✨International Year of the Woman Farmer Spotlight✨
Kelly Goddard, Barberry Hill Farm
🍅 How many years have you been farming?
30+ years
🍅 Briefly describe your farm operation.
Fifth-generation family farm running a farm stand from June through December, and over the years we’ve sold vegetables, cut flowers, and seasonal fruit through our stand, CSA shares, and farmers markets. We have practiced soil-health-focused farming for decades and recently participated in the Ecdysis Foundation’s 1000 Farms Initiative with strong soil health results.
🍅 What inspired you to become a farmer?
A desire to keep a historic piece of family land alive and meaningful—not just preserved, but working. In the mid-1990s, we built a farm business around a simple idea: grow food, sell it directly to our neighbors, and create a place where community happens. Over time, feeding people locally became more than a job—it became my purpose and the center of how I raised my family.
🍅 What advice would you give to other women considering a career in agriculture?

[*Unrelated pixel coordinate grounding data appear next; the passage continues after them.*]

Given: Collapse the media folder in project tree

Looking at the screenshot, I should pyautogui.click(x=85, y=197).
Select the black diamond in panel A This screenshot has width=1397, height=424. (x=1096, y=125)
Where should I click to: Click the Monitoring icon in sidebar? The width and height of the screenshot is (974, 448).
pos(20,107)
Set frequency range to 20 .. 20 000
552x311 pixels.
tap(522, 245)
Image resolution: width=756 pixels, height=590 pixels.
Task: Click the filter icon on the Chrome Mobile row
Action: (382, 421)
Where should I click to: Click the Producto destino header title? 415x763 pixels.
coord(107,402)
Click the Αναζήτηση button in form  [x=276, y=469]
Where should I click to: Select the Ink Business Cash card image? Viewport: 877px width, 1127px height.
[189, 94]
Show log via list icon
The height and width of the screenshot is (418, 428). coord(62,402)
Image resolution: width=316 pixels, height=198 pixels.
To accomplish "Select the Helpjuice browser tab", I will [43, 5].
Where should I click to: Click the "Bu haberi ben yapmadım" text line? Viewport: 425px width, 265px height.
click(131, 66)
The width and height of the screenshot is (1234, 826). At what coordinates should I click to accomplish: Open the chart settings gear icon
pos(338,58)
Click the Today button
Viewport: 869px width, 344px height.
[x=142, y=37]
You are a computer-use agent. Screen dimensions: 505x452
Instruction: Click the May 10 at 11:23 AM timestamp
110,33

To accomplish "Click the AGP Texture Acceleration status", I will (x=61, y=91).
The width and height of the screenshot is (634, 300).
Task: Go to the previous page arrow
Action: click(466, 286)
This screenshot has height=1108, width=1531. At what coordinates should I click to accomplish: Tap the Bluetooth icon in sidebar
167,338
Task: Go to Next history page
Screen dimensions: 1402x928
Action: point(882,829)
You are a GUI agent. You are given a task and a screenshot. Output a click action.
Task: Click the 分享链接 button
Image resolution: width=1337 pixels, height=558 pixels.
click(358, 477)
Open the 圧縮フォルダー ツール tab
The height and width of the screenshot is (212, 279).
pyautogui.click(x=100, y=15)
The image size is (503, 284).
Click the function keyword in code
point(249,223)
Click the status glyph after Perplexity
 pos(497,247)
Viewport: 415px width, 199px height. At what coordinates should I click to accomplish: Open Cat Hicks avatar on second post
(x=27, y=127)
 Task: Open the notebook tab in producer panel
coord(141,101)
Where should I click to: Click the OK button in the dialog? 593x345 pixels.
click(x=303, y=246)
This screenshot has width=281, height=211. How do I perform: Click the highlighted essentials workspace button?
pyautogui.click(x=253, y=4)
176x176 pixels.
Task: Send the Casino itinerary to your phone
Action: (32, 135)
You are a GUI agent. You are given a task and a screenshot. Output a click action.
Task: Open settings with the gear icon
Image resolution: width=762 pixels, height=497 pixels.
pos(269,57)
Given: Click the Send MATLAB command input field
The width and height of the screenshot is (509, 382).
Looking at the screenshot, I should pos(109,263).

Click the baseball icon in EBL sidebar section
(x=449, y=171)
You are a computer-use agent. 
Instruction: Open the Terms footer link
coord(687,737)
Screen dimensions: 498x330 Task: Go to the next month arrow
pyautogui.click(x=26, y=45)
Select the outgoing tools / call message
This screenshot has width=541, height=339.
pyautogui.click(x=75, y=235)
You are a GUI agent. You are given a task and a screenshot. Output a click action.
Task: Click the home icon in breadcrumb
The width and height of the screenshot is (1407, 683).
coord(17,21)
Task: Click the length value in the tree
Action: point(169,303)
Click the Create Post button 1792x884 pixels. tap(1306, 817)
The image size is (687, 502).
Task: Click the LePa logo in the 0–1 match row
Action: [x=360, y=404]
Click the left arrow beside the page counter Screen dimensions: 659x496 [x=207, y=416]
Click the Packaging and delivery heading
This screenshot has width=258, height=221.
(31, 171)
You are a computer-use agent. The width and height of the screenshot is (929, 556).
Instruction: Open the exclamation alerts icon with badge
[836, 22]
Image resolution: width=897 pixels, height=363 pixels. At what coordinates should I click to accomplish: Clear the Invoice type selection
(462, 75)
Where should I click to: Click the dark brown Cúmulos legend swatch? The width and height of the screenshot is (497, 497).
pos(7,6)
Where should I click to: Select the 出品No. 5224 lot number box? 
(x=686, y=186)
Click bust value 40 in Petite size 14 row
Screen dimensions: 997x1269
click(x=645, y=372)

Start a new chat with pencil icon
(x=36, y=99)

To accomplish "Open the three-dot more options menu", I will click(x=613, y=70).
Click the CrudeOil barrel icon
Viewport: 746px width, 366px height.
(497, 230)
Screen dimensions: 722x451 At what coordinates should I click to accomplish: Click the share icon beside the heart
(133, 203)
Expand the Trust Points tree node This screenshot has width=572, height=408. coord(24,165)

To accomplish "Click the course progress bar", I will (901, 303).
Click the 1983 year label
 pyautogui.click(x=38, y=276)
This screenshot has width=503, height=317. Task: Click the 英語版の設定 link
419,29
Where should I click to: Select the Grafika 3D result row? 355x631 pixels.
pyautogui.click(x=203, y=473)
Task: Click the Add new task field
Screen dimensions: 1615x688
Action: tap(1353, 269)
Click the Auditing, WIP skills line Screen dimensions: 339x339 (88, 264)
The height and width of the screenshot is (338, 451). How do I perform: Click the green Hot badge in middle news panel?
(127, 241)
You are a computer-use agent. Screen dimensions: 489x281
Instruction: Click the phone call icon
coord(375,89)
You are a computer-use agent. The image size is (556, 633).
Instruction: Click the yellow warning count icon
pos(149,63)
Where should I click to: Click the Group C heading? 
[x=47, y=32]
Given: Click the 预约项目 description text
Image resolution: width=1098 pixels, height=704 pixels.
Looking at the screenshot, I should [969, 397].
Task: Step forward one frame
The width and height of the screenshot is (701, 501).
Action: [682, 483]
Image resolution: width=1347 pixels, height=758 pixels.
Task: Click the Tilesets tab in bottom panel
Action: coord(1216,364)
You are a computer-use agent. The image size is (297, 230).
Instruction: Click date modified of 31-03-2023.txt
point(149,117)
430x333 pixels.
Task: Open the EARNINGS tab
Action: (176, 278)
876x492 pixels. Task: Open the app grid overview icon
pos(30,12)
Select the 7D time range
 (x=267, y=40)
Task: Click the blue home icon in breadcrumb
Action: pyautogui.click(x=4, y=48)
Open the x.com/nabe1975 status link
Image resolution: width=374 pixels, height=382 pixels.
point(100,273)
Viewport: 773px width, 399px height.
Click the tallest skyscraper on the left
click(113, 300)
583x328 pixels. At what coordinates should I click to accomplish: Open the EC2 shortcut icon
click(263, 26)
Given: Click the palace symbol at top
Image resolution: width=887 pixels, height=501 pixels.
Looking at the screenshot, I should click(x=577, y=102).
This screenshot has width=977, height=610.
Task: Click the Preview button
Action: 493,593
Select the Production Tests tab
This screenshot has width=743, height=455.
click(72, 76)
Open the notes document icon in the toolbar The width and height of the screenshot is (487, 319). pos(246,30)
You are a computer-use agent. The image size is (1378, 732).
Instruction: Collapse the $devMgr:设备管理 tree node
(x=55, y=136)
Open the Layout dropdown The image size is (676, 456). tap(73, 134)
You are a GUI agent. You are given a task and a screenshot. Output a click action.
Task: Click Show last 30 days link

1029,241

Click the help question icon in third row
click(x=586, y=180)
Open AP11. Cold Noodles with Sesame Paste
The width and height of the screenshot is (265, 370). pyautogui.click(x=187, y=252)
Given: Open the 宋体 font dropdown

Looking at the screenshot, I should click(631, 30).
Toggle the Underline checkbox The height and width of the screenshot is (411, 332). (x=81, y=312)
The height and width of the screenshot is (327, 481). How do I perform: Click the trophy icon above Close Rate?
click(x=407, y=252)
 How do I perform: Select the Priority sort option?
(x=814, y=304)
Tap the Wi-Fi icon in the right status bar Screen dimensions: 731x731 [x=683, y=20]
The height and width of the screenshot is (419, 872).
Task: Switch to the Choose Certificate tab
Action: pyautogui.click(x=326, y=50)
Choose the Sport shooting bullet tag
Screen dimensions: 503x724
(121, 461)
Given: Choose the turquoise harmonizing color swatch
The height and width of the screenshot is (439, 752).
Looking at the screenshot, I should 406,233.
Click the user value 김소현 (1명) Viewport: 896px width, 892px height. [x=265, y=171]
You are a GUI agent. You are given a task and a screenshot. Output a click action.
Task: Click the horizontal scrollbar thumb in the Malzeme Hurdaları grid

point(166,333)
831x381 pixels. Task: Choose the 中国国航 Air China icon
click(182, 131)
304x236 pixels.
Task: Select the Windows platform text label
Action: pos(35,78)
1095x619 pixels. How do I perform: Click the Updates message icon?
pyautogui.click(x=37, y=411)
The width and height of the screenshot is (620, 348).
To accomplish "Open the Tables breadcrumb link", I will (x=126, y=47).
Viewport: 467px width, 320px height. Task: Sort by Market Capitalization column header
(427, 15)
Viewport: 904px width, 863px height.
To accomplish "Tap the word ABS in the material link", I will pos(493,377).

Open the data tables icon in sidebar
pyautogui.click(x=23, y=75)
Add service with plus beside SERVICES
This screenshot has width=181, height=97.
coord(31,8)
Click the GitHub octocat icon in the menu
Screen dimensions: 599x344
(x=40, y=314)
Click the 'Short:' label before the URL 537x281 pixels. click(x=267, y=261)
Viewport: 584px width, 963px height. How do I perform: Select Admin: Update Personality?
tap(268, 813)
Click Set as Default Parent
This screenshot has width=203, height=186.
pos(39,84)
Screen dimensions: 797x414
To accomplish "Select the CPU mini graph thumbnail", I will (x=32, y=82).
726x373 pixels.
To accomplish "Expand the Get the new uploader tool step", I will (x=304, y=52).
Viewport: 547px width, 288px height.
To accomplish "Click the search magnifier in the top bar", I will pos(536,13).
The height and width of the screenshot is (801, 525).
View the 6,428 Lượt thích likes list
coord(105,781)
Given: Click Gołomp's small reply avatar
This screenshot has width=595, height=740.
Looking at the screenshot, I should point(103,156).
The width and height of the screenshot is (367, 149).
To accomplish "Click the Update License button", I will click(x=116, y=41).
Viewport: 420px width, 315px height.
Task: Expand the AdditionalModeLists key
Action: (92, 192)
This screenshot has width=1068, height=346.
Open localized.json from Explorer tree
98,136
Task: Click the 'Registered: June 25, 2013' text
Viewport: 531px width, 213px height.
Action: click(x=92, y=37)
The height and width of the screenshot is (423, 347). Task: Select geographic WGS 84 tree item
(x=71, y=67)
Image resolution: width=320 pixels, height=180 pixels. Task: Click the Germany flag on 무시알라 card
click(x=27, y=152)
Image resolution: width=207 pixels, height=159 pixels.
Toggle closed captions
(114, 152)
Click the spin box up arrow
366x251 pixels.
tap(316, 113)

Start small, stay consistent, and build your operation around what your community truly needs. Find mentors, learn your numbers early, and don’t be afraid to diversify income while the farm grows. Protect your body—farming is physical—and protect your time by setting clear boundaries. Most of all: be proud of the leadership agriculture demands. Farming requires vision, resilience, and problem-solving every single day.
🍅 Describe a challenge you face as a woman farmer. Did you overcome it? How or why not?
A constant challenge has been carrying the responsibility of keeping a farm viable in a high-cost coastal area—while raising children and meeting the relentless labor demands of small-scale agriculture. I overcame it through persistence and creativity: I took on additional work outside the farm when needed, built strong relationships with customers, and leaned on community support and help over the years—including hosting WWOOFers for sixteen years. The challenge never disappears, but you learn to adapt and keep going.
👉 Follow Kelly at @barberryhillfarm on Instagram or visit barberryhillfarm.com
What I love most about this series is that it makes visible the work so many women do — season after season — to feed their communities, care for land, and keep farms viable.
If you’d like to follow along, CT Grown is sharing a new woman farmer story each week. I hope you’ll read, share, and support these farms however you can.
Thank you to everyone who shops our stand, joins the CSA, and helps keep farming possible here on the Connecticut shoreline.